CEOs Beat the Odds With Stock Options

by James Parks, Apr 5, 2007

Your odds of winning the lottery with a $1 Powerball ticket are one in 146 million. But if you are a corporate CEO, you can almost guarantee you’ll hit the jackpot several ways by rigging the system to get a perfect payday.

One of the more popular ways CEOs beat the odds has involved backdating the stock options their corporate boards granted them, picking a date when the stock was trading at a lower price than the date of their options grant, resulting in an instant profit. Many CEOs did just that last year in what has become the biggest executive pay scandal in decades.

According to the AFL-CIO’s 2007 Executive PayWatch website, released today, 257 companies have announced internal reviews, Securities and Exchange Commission (SEC) reviews or Justice Department subpoenas related to stock option grants.
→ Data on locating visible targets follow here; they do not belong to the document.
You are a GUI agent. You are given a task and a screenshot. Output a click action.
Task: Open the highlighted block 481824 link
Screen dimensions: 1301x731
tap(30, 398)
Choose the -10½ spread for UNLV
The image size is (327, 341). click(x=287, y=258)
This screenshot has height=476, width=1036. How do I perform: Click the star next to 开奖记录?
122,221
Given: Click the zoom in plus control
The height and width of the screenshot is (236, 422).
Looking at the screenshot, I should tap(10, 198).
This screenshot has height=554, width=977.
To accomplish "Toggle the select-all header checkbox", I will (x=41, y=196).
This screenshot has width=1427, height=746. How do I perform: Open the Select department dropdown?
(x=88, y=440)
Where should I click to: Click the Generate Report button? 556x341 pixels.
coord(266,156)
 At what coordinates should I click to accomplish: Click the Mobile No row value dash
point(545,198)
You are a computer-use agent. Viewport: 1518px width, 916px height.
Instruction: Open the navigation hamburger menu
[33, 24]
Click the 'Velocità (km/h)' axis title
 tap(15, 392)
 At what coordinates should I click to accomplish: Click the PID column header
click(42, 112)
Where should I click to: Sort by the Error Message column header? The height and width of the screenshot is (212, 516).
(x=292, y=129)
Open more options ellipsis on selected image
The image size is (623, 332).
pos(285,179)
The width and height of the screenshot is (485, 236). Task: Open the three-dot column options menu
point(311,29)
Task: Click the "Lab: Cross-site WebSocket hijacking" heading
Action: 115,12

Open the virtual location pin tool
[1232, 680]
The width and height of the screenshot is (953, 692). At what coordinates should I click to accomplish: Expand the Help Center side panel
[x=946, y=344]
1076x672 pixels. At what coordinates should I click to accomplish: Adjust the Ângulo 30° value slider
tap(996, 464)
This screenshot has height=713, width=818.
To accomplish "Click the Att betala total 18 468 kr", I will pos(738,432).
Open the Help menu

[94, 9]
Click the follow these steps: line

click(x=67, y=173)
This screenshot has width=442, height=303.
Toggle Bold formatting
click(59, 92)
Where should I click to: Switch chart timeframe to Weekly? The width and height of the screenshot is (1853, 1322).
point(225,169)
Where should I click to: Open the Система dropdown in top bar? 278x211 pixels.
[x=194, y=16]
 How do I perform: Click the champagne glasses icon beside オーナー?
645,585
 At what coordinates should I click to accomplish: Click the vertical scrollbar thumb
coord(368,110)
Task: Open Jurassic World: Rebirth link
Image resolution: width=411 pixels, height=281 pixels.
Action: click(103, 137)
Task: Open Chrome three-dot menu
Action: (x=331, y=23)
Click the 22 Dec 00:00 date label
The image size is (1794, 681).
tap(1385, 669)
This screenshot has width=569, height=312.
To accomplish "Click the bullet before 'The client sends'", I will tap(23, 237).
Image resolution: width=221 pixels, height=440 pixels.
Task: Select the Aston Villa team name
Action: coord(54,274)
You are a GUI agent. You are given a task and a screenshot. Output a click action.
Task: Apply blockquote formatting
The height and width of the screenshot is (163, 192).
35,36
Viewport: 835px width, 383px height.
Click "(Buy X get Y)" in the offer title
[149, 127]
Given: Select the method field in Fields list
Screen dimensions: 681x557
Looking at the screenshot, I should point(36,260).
http://www.aflcio.org/corporatewatch/paywatch/

This year, the PayWatch website features case studies of CEOs who backdated stock options to take what they want from their companies and their shareholders with impunity. The case studies highlight the need for reform to protect companies and their investors—and the PayWatch site makes it easy for users to contact the SEC and member of Congress to urge new rules governing executive pay.

In 2006, the average CEO of a Standard & Poor’s 500 company made $14.78 million in total compensation, according to initial estimates. Where available, this year the PayWatch site includes some of the executive compensation data required under new rules issued by the SEC in 2006. The new disclosure rules go further than ever before in revealing just how much executives are paid, making transparent previously hard-to-find information such as pension totals.

But a last-minute change in the rules weakened requirements for disclosure of stock options. The new PayWatch site will provide, in comparison with the SEC provided total, the total compensation an executive received that includes the total value of stock and option awards granted in 2006, giving a better representation of what the CEO was awarded in 2006.